Stephens has always been the kind of writer able to cross boundaries as though they didn’t even exist; what other writers spend their entire careers attempting, seems to come as easily and as fluid to her as water. As she wrote of her own work in her poetics statement in the anthology side/lines: a new Canadian poetics (Toronto ON: Insomniac Press, 2002):
Read or write text across genre. Fuck with the potency of pre-configuring form. Rail. Or better yet, say nothing, mouth wide, temples beating, fist wedged between teeth. Write it all down. Cross it all out. (What's your blood type?)
There is confusion in it. The persistent refusal of delineation. Want something hard to bite into. Something that will break. Take a new form. Spill.
What Faust asked for I got. Look inside. See nothing. Look again. I have scripted folly with a fine chisel on my leg bone. Strips of skin piled neatly on the table. You wanted this. (p 223)

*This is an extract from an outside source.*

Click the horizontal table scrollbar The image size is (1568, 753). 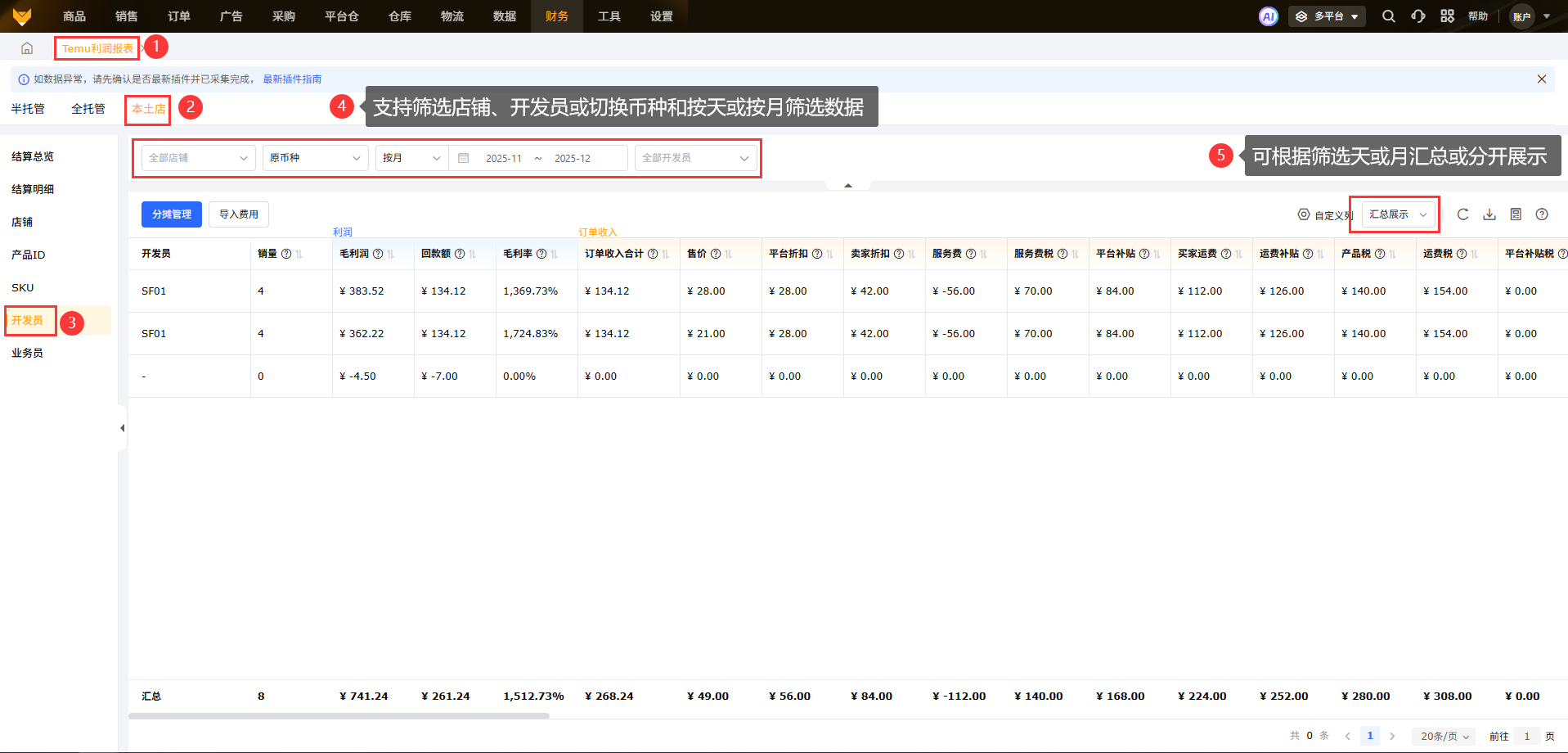339,715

Working her prose almost as an extension of Nicole Brossard's expansive texts [see my recent Brossard review here], Stephens' JE NATHANAËL moves as a single thought, a single idea opening up throughout a series of small sections. Divided into two openings and five sections ("books"), here is the opening that comes after the first opening, the second:
My dear Nathanaël I will not write. Every day I take your name
into my mouth. I take it and give it away. I would like to inhabit
it as you do. Know what it is to belong to no one. Not to exist. Or
rather to exist infinitely. I tire of thinking the body differently of
searching out the right word for what belongs neither to language
nor to silence. You are right not to answer. To go quietly along. As
for me I am running and still nothing. I would like to speak to you
of the disjointedness between word and speech. Between touch and
breath. Skin and flesh. I am a bit like you I don't exist either. If I
say: I am I am lying a little bit. Languages hold this way of living
against me. I distrust books because of the noise they make. You know
how to cultivate silence. I am learning from you. I am learning to be
quiet. I am learning to love beside love or the definitions imposed on
it. The body leaves itself that's one good thing. At any rate mine does.

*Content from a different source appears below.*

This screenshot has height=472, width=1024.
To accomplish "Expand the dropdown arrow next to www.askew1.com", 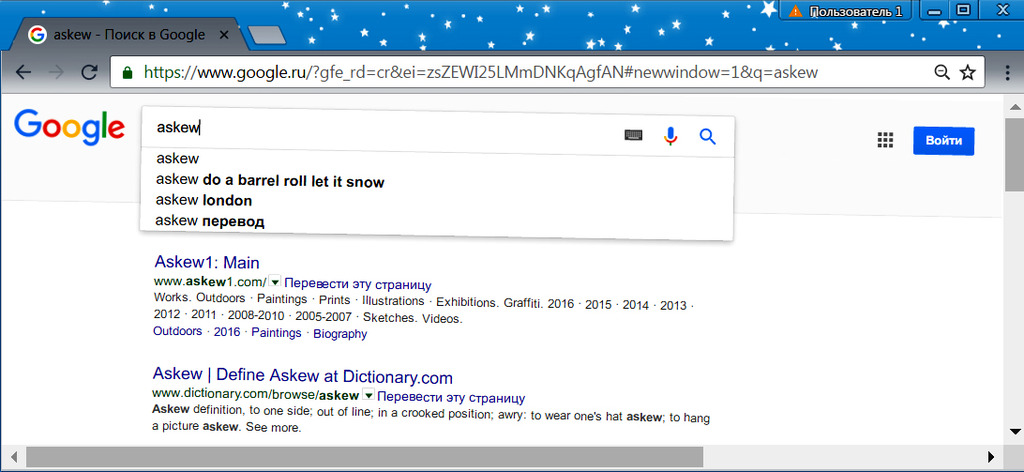I will (x=275, y=281).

Nathanaël I did not find you in any book. In any poem. I found
you in me. I invited you to dance. We moved similarly. Although
distinctly. I sit every day in my garden. Some days I lie in the grass
or in the snow depending on the weather. Sometimes it rains. Breath
precedes the body Nathanaël. I am breathing differently. (p 11)
I see the boy again. It has been a long time. It's noon. The sun
stretches into a great gash across the sky. Light spills onto his
face. The boy is no longer beautiful. He is a boy among so many
ushers in the street in the middle of the day. What was I looking
for ? What did I find in its place?
Solitudes. I wait for dusk. The western sky split in two. Burst.
Last night I dreamt of a body that was no longer a body. Words
bore it no resemblance whatsoever. (pp 75-7)
Through her notion of doubling, from the body to gender, Stephens writes an unblinking eye, and works her way through the body whatever it might be, and whose. It would be impossible to not be taken in.